#### Problem requirements
Scan the data below for the string "Ventline". Show every line where it turns up.

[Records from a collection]
════════

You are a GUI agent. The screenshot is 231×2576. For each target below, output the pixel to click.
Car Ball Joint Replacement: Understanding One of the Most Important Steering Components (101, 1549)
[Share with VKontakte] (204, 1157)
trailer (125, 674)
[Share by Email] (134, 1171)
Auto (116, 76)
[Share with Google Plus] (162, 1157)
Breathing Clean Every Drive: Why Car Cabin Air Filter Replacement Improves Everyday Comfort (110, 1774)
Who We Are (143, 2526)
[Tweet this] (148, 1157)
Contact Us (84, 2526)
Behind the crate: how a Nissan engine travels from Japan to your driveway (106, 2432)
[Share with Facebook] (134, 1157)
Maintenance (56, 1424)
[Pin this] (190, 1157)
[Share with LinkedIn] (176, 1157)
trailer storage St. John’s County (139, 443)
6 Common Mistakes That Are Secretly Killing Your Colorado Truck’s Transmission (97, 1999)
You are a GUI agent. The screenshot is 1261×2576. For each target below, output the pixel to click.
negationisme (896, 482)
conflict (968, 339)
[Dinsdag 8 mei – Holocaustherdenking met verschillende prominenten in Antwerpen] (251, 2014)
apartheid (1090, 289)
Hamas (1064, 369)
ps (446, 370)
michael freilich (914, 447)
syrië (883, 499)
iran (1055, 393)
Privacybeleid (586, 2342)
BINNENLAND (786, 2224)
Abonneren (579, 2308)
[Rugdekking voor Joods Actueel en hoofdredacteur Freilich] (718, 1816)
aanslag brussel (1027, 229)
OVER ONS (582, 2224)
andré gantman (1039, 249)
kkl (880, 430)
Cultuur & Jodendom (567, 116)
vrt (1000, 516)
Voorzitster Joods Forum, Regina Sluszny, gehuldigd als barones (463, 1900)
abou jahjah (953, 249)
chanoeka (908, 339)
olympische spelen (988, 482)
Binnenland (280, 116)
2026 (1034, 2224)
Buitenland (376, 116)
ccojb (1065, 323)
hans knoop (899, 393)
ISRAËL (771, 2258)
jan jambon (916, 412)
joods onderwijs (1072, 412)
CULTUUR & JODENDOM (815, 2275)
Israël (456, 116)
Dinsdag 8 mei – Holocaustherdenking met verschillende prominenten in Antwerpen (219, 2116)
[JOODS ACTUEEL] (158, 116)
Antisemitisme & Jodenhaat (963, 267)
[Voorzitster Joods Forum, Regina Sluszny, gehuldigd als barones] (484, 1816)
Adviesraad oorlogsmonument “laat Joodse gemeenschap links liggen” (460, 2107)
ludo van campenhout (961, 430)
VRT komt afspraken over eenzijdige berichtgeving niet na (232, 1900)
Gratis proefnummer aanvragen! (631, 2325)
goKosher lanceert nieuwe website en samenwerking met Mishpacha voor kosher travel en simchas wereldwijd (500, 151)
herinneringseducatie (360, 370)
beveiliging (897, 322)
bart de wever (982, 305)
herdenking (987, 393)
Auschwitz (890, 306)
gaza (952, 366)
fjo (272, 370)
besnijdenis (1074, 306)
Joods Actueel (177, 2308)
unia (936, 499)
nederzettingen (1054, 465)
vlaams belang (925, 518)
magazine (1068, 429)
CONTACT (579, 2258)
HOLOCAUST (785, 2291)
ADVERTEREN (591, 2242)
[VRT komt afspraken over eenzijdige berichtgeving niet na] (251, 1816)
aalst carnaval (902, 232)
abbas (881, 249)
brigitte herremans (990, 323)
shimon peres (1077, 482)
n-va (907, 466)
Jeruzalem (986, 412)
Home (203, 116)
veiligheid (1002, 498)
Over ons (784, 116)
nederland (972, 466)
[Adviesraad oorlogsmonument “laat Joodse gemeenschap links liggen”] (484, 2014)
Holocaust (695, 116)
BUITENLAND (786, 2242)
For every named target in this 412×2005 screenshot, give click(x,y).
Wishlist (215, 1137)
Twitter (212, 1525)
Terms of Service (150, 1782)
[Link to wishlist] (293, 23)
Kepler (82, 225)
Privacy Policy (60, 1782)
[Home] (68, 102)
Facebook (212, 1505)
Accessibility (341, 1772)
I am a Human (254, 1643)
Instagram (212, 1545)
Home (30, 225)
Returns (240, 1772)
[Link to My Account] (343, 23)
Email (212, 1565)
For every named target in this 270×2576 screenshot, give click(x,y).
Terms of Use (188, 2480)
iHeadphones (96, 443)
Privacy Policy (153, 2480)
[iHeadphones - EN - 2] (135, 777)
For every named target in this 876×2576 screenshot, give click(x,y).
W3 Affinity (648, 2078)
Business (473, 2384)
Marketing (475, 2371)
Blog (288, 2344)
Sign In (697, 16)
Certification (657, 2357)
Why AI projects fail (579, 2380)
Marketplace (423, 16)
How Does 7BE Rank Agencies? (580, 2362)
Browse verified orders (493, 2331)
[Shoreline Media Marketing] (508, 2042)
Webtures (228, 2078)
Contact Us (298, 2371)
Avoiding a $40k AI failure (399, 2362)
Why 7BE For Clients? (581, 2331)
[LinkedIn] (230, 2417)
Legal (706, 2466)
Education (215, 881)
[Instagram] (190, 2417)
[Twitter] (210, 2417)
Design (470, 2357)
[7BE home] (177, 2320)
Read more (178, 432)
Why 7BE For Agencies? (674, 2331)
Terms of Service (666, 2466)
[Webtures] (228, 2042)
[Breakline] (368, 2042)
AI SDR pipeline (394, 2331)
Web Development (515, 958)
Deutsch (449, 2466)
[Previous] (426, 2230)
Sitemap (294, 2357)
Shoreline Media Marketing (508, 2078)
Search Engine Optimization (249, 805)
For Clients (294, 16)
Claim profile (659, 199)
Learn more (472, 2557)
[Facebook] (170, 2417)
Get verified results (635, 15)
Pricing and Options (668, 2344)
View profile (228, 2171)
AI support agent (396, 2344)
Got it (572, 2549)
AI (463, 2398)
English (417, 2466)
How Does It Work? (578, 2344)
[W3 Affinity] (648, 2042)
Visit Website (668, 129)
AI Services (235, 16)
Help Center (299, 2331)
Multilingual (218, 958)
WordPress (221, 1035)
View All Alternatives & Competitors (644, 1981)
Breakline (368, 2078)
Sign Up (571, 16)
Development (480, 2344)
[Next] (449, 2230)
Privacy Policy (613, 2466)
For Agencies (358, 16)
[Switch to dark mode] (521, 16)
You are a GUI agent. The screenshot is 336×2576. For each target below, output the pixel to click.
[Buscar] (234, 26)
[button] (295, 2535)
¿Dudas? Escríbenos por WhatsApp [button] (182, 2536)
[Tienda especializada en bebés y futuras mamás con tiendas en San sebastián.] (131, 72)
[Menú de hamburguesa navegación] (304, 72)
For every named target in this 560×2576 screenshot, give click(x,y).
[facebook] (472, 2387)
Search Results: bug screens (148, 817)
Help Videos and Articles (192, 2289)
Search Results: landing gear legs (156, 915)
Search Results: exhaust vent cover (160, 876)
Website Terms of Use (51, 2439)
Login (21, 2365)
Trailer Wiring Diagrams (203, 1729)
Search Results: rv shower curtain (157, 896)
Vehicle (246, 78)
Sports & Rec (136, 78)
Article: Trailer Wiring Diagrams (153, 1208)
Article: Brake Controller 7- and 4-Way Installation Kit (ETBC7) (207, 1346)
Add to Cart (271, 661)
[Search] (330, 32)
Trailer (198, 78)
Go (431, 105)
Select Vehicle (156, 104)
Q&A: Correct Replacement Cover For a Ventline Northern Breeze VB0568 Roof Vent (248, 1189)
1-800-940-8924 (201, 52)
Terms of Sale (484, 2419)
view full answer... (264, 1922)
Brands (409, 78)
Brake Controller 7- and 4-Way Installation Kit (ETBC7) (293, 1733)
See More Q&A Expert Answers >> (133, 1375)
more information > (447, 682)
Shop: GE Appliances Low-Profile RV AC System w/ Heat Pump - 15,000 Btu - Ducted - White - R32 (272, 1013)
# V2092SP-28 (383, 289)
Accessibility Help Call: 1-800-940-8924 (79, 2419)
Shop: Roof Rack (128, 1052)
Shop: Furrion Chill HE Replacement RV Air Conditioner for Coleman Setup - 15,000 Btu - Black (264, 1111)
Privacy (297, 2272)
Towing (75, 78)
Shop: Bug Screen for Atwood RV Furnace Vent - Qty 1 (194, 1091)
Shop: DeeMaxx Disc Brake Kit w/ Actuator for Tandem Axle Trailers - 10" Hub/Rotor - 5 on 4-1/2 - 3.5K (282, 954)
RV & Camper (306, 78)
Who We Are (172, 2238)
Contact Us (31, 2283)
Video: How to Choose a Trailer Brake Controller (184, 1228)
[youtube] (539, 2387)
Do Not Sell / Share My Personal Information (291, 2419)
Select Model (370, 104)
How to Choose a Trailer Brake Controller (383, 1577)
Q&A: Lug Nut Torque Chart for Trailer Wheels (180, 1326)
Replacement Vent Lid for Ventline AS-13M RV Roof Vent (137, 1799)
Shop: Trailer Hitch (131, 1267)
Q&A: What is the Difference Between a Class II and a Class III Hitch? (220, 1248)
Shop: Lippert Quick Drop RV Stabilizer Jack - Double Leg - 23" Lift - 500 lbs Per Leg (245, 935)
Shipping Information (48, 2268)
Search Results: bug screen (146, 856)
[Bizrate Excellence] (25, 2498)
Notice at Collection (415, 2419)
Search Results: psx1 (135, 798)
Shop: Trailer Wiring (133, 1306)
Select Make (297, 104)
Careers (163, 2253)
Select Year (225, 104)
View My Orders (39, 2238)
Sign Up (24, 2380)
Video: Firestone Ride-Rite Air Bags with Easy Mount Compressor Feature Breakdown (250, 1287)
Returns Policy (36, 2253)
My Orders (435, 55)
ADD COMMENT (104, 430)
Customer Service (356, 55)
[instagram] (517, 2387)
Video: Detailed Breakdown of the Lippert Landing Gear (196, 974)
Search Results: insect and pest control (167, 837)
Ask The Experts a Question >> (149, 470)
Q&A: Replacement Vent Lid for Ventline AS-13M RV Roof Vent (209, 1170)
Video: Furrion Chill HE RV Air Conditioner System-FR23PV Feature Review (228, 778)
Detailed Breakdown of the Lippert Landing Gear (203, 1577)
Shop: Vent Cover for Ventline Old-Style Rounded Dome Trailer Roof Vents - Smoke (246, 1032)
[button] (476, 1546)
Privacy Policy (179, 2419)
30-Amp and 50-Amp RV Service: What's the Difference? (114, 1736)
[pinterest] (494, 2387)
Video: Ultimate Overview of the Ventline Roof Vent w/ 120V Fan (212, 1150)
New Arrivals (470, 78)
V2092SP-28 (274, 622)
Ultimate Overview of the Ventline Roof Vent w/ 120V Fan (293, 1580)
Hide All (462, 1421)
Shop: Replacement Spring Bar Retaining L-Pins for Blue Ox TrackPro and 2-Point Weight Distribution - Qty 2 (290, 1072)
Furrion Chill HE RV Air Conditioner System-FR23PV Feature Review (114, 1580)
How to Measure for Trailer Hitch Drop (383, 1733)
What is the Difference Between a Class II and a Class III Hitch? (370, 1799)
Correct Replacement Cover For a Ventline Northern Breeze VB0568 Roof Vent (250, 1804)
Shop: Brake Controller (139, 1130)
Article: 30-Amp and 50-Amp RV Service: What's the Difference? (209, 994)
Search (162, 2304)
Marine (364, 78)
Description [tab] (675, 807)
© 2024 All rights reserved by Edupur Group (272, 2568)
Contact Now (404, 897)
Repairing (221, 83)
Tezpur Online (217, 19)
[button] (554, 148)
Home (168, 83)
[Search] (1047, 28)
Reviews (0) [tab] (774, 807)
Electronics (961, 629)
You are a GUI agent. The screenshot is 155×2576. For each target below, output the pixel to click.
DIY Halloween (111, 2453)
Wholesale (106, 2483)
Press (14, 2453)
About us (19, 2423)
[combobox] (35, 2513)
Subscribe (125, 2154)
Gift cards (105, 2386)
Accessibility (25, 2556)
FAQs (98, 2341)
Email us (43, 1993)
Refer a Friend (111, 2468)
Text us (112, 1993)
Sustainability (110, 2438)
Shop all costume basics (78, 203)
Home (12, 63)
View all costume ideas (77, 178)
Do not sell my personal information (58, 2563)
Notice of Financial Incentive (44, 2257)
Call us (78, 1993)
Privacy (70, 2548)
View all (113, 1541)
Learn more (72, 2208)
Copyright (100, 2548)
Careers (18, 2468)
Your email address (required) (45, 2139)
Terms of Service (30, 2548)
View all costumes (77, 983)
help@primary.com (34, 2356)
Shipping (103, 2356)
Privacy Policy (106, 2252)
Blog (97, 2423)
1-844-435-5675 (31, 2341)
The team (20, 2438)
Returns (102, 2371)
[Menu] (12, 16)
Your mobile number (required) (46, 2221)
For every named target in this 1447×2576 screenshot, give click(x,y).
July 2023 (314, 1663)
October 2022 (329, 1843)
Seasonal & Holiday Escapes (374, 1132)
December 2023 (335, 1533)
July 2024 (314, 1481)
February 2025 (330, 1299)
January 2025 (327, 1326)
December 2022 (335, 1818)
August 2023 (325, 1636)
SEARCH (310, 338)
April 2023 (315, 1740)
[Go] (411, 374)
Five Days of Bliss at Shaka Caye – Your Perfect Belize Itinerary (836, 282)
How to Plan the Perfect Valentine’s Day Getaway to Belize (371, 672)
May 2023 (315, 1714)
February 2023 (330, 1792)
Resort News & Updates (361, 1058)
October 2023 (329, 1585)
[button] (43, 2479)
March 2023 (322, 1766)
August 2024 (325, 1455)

════════

#### Finished task
Q&A: Correct Replacement Cover For a Ventline Northern Breeze VB0568 Roof Vent (248, 1189)
Replacement Vent Lid for Ventline AS-13M RV Roof Vent (137, 1799)
Q&A: Replacement Vent Lid for Ventline AS-13M RV Roof Vent (209, 1170)
Shop: Vent Cover for Ventline Old-Style Rounded Dome Trailer Roof Vents - Smoke (246, 1032)
Video: Ultimate Overview of the Ventline Roof Vent w/ 120V Fan (212, 1150)
Ultimate Overview of the Ventline Roof Vent w/ 120V Fan (293, 1580)
Correct Replacement Cover For a Ventline Northern Breeze VB0568 Roof Vent (250, 1804)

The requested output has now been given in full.